Observability and Audit

Key metrics include QPS, first‑token latency, total response time, token usage, retrieval hit rate, tool‑call success rate, inventory deduction failures, and end‑to‑end traceability via a shared traceId.

public record AgentRequest(String traceId, String sessionId, String userId, String message) {}

Auditable fields (masked for privacy): original query, normalized query, hit knowledge segment IDs, tool name & parameters, tool result code, final answer, risk level.

Deployment in a Cloud‑Native Environment

Containerize each service (agent, knowledge, appointment, governance) and scale independently.

Kubernetes HPA should consider CPU, memory, request queue length, active SSE connections, and pending tool calls.

Gray‑release by hospital, channel, user percentage, or query type to avoid full‑scale failures.

End‑to‑End Request Example

我爸这两天胸闷，帮我挂明天上午心内科，越早越好。

Risk classification – chest tightness triggers high‑risk check; if accompanied by pain or dyspnea, advise emergency.

Information gathering – verify patient profile, target hospital, slot type.

Slot query via querySlots tool (structured response, no vector cache).

User confirms; system generates idempotent requestId and calls createAppointment with atomic Redis stock deduction.

Order persisted, outbox event emitted, async notifications sent.

Streaming answer combines risk advice, slot details, and confirmation request.

从症状描述看，建议优先就诊心内科。
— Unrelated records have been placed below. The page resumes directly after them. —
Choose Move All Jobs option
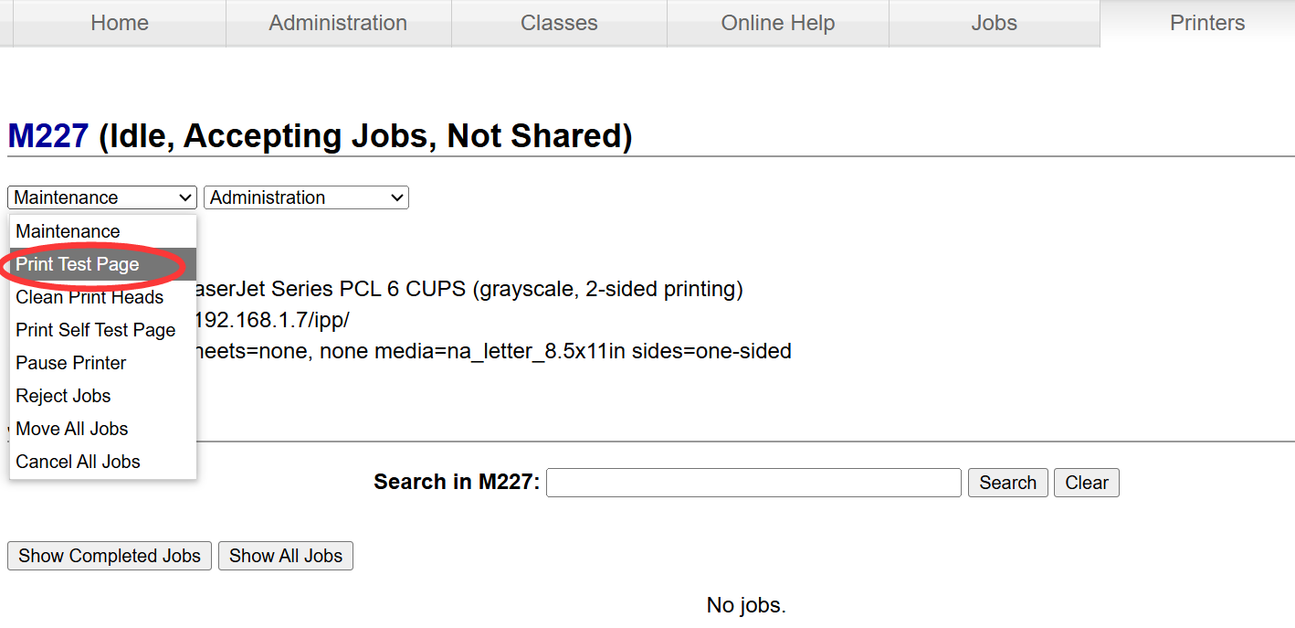 [x=103, y=429]
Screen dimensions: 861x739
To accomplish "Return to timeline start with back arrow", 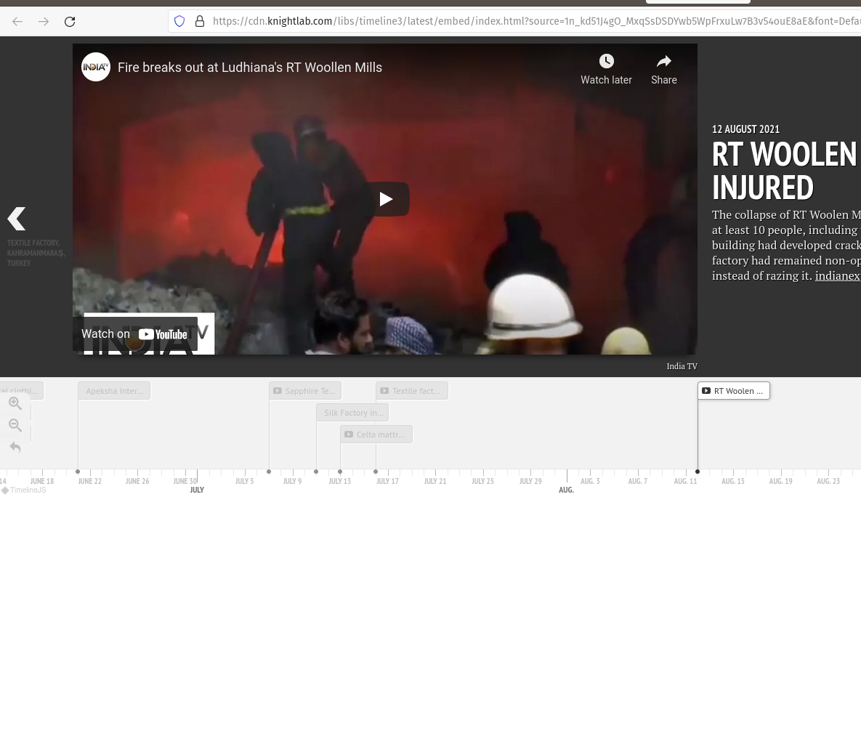I will click(x=15, y=447).
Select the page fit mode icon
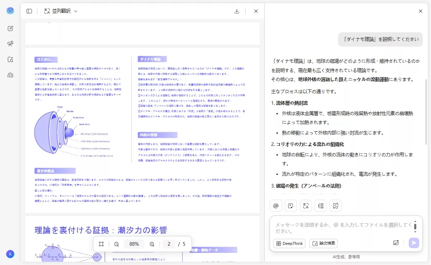431x265 pixels. tap(101, 244)
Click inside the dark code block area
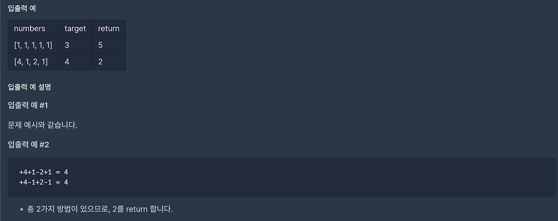The image size is (558, 221). coord(282,177)
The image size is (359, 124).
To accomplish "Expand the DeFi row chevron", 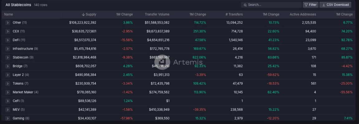I will tap(7, 40).
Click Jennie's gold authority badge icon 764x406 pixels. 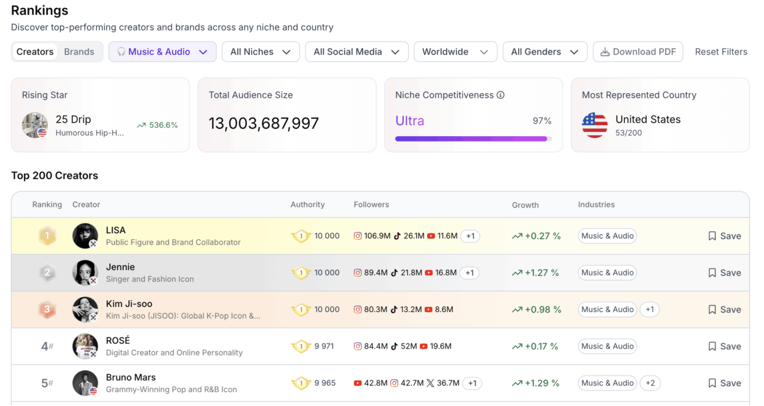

如果胸闷伴有胸痛、明显气短或持续加重，请直接前往急诊。 我查到明天上午还有 1 个较早号源，医生为王医生，挂号费 50 元。如需我继续为您预约，请确认就诊人信息。

Common Pitfalls and Mitigations

Never embed real‑time slot data in the vector store – always use a tool.

Never let the model freely construct tool parameters – enforce server‑side validation.

Route lightweight queries to fast models or FAQ cache to reduce cost.

Always record an audit trail; without it a medical AI system cannot be deployed.

Checklist Before Launch

Architecture : rate‑limit, circuit‑break, session sharing, layered knowledge.

Business : idempotent appointment, atomic stock deduction, permission checks.

AI : risk classification, refusal/hand‑off, retrieval source logging.

Operations : dashboards for all metrics, trace‑ID tracing, gray‑release, quick rollback.

Only when stability, controllability, and traceability are proven does the assistant become truly enterprise‑grade.